How is the CORS configuration different than the default spring-cloud-gateway way of doing so? e.g.

spring:
  cloud:
    gateway:
      globalcors:
        cors-configurations:
          '[/**]':
            allowedOrigins: "https://docs.spring.io"
            allowedMethods:
            - GET

See https://docs.spring.io/spring-cloud-gateway/reference/spring-cloud-gateway/cors-configuration.html

pmauduit commented 11 months ago

How is the CORS configuration different than the default spring-cloud-gateway way of doing so? e.g.

I missed that, sorry. But if we go through official yaml configuration, shall we remove the java calls to http.cors().enable()/disable() ? I am not sure which one will take precedence.

It makes totally sense to me to rely on what spring already provides anyway.

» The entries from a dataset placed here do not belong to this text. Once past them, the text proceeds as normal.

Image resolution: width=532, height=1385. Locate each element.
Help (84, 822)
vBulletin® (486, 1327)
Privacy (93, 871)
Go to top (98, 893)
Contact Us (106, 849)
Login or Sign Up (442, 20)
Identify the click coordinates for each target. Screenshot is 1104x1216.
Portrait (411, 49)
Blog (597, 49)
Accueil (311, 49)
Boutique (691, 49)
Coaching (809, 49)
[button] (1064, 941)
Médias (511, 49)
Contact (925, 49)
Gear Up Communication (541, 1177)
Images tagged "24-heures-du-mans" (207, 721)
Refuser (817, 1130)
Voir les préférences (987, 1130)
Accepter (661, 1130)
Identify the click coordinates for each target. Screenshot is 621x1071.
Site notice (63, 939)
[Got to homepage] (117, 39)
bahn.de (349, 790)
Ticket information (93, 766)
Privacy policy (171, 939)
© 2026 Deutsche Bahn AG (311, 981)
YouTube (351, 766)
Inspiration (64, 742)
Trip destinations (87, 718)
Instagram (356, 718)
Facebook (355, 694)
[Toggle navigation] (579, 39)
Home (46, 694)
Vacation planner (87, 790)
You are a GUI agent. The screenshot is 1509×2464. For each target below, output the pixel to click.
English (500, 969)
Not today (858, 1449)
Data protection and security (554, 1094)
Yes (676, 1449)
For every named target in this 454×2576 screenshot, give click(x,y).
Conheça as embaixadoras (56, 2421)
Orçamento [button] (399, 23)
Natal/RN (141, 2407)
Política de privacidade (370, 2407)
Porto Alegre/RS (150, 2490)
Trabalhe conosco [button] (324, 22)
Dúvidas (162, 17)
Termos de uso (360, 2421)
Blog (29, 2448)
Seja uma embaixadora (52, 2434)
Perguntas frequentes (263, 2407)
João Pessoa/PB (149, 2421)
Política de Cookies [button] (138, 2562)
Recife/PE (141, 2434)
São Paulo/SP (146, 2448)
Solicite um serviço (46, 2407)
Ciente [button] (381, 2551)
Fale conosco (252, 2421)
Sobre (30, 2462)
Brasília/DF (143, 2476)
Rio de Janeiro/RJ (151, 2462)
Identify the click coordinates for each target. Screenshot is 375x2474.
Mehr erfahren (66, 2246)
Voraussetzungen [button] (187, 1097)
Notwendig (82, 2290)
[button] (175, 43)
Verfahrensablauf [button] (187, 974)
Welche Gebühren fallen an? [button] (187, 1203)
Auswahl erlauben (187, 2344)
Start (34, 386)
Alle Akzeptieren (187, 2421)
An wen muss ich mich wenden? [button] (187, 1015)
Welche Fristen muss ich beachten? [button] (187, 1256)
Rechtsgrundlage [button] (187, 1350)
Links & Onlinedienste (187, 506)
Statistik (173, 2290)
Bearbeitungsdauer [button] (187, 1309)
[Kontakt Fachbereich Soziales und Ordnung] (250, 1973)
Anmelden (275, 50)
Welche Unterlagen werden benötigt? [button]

pmauduit commented 11 months ago

okay, stripping the http.cors().csrf() java configuration runtime-tested with the following config locally:

spring:
  cloud:
    gateway:
      globalcors:
        cors-configurations:
          '[/**]':
            allowedOrigins: "*"
            allowedHeaders: "*"
            allowedMethods: "*"

The following curl payload returns indeed a 200 - ok:

 curl 'http://localhost:8080/geonetwork/srv/api/search/records/_search?bucket=bucket' \                                                    2023-10-18 17:55:48 pmauduit pts/7
  -X 'OPTIONS' \
  -H 'authority: localhost:8080' \
  -H 'accept: */*' \
  -H 'accept-language: en-US,en;q=0.9,fr;q=0.8,de;q=0.7' \
  -H 'access-control-request-headers: content-type' \
  -H 'access-control-request-method: POST' \
  -H 'origin: https://dev.datagrandest.fr' \
  -H 'referer: https://dev.datagrandest.fr/' \
  -H 'sec-fetch-dest: empty' \
  -H 'sec-fetch-mode: cors' \
  -H 'sec-fetch-site: cross-site' \
  -H 'user-agent: Mozilla/5.0 (X11; Linux x86_64) AppleWebKit/537.36 (KHTML, like Gecko) Chrome/116.0.0.0 Safari/537.36' \
  --compressed -i
HTTP/1.1 200 OK
Vary: Origin
Vary: Access-Control-Request-Method
Vary: Access-Control-Request-Headers
Access-Control-Allow-Origin: *
Access-Control-Allow-Methods: POST
Access-Control-Allow-Headers: content-type
Cache-Control: no-cache, no-store, max-age=0, must-revalidate
Pragma: no-cache
Expires: 0
X-Content-Type-Options: nosniff
X-Frame-Options: DENY
X-XSS-Protection: 1 ; mode=block
Referrer-Policy: no-referrer
content-length: 0

Funny thing is that if I revert my java modification, the configuration stays valid and I am able to get "200 - OK" status, without touching the Java code (which does not really make sense, because with http.csrf().disabled().cors.disabled() I'd have expected it to be disabled.

@groldan does removing the related Java code make sense to you ? As we can use the yaml configuration anyway.